Bypass of DNA Interstrand crosslinks by a Rev1-DNA polymerase ζ complex

Abstract

AbstractDNA polymerase ζ (Pol ζ) and Rev1 are essential for the repair of DNA interstrand crosslink (ICL) damage. We have used yeast DNA polymerases η, ζ, and Rev1 to study translesion synthesis (TLS) past a nitrogen mustard-based ICL with an 8-atom linker between the crosslinked bases.

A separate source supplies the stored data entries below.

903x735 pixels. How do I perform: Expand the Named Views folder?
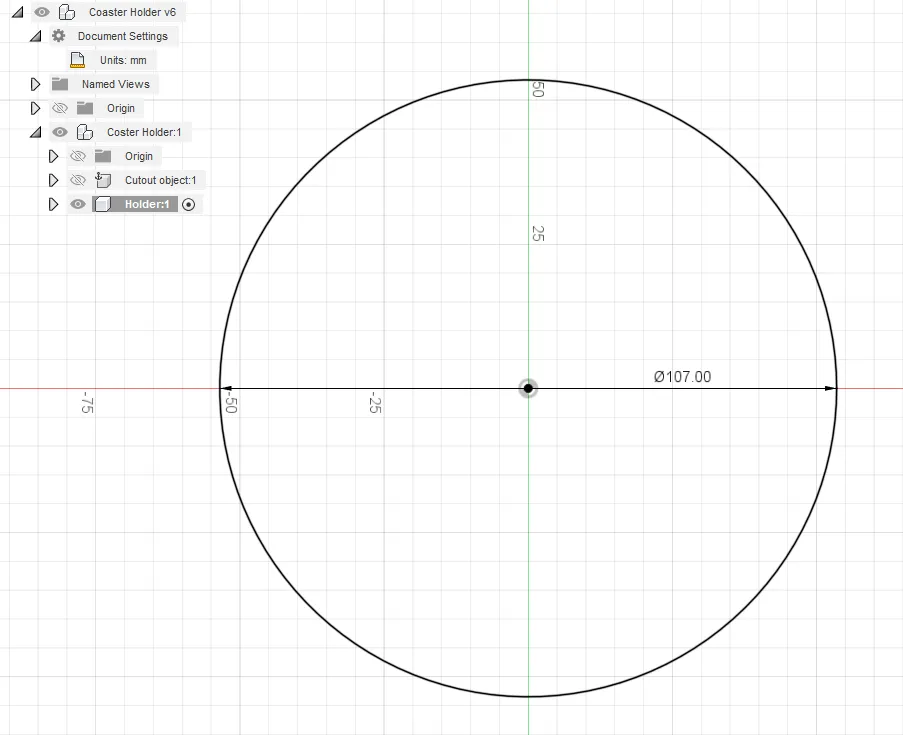[x=35, y=84]
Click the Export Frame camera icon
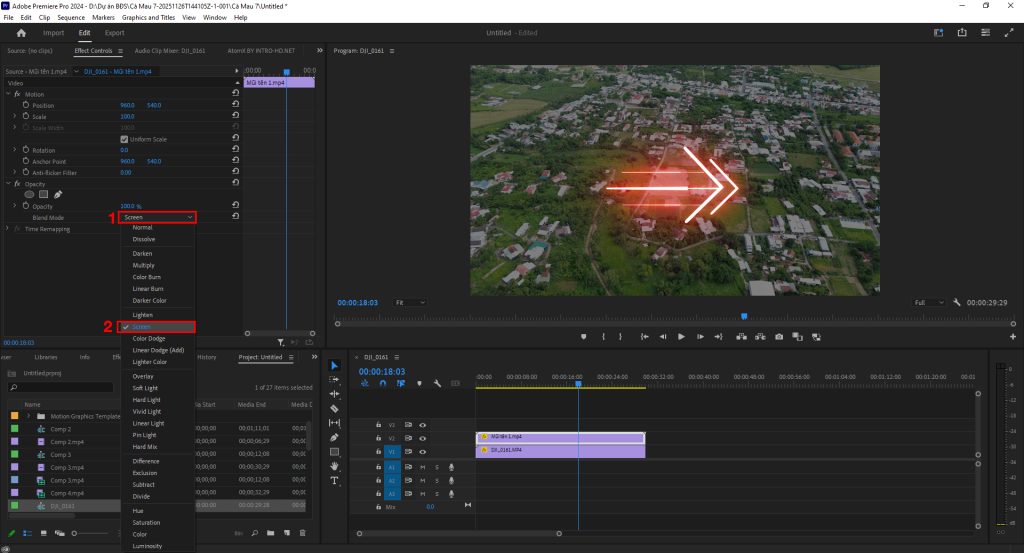 (778, 337)
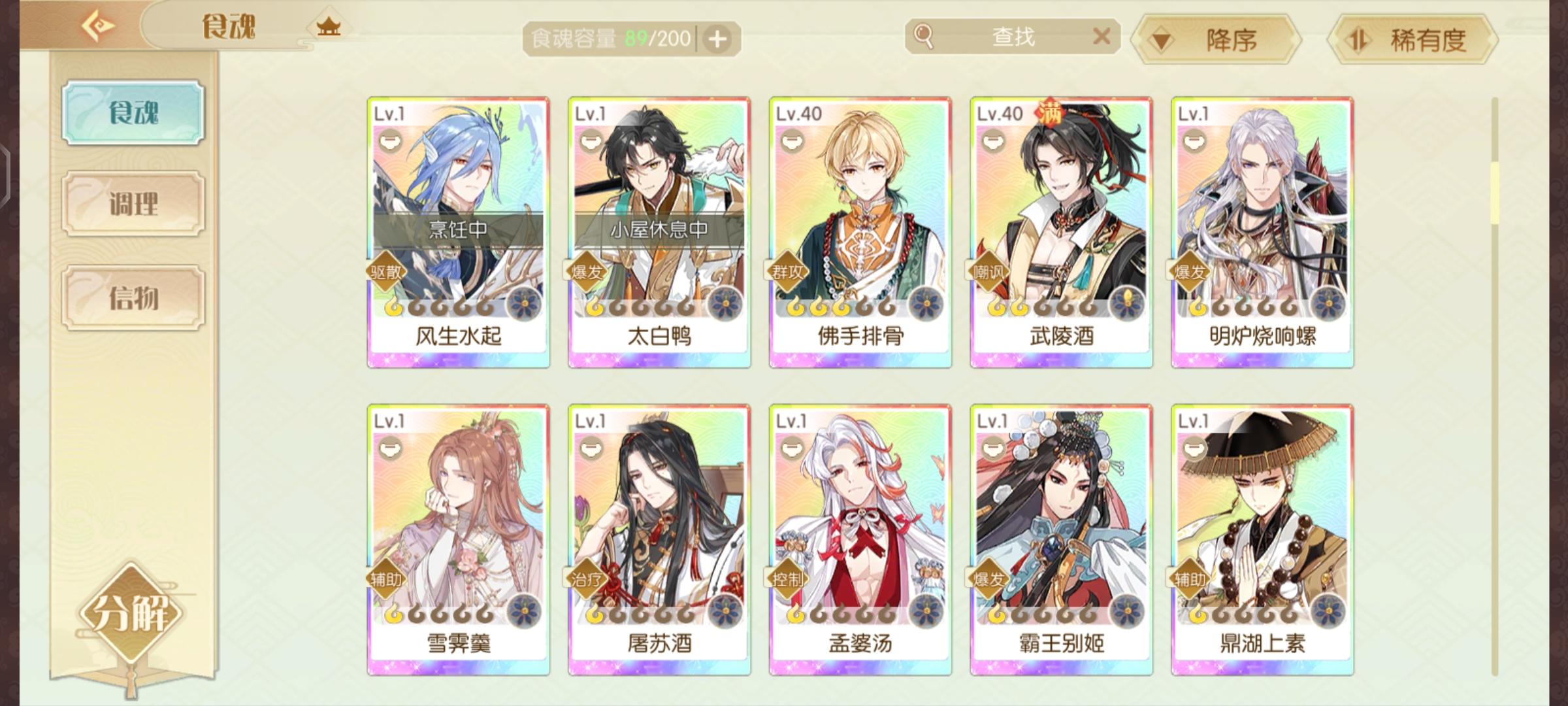This screenshot has width=1568, height=706.
Task: Open the 信物 side tab
Action: click(x=133, y=298)
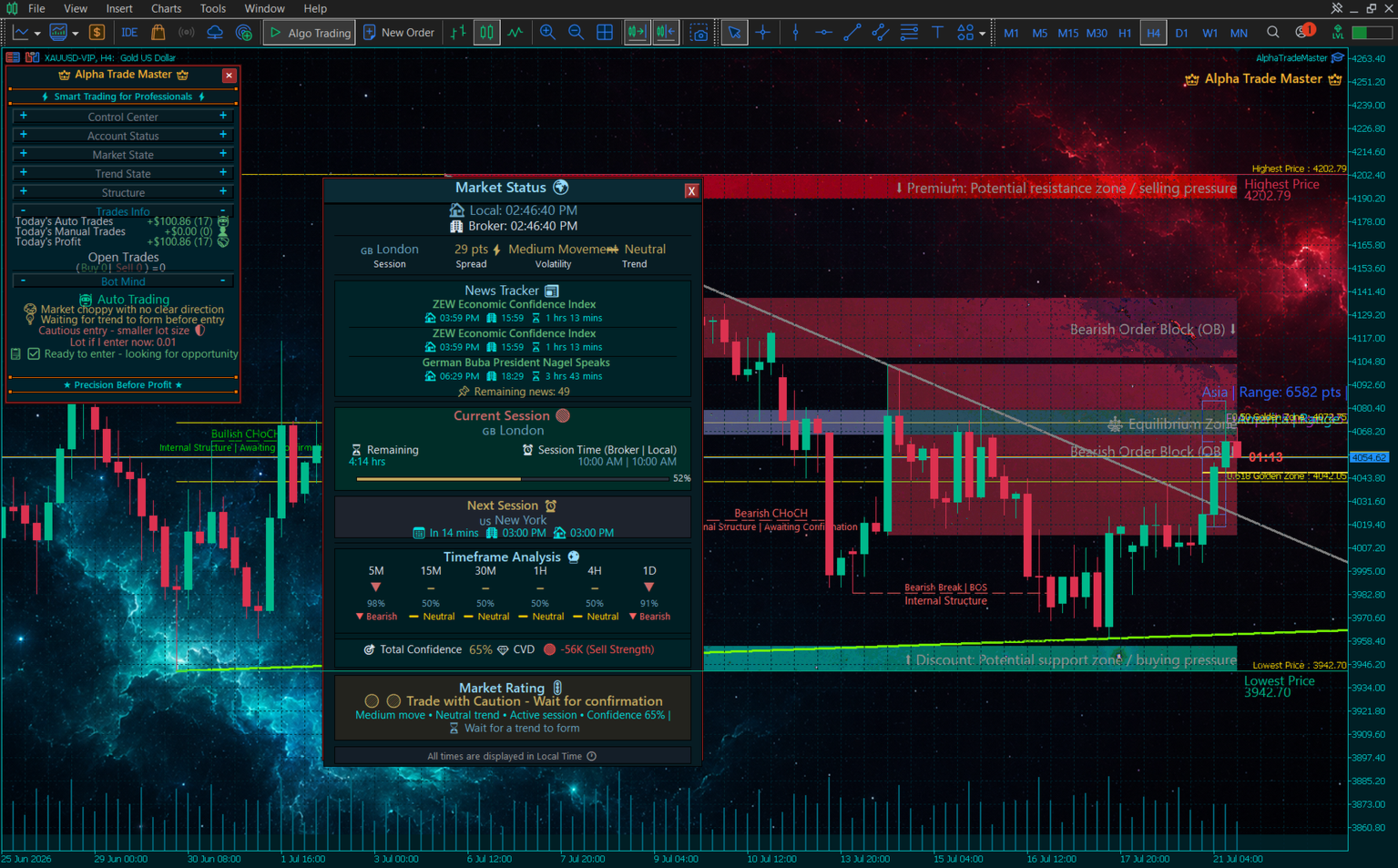Switch to the D1 timeframe
Viewport: 1398px width, 868px height.
coord(1181,33)
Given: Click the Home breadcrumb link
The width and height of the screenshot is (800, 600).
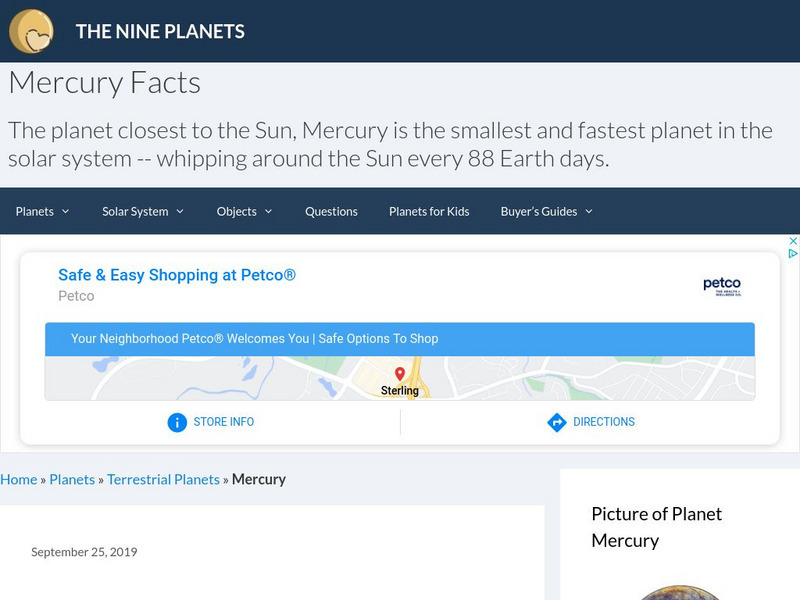Looking at the screenshot, I should (19, 479).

The Rev1-Pol ζ complex was most efficient in complete bypass synthesis, by 2-3 fold, compared to Pol ζ alone or Pol η. Rev1 protein, but not its catalytic activity, was required for efficient TLS. A dCMP residue was faithfully inserted across the ICL-G by Pol η, Pol ζ, and Rev1-Pol ζ. Rev1-Pol ζ, and particularly Pol ζ alone showed a tendency to stall before the ICL, whereas Pol η stalled just after insertion across the ICL. The stalling of Pol η directly past the ICL is attributed to its autoinhibitory activity, caused by elongation of the short ICL-unhooked oligonucleotide (a six-mer in our study) by Pol η providing a barrier to further elongation of the correct primer. No stalling by Rev1-Pol ζ directly past the ICL was observed, suggesting that the proposed function of Pol ζ as an extender DNA polymerase is also required for ICL repair.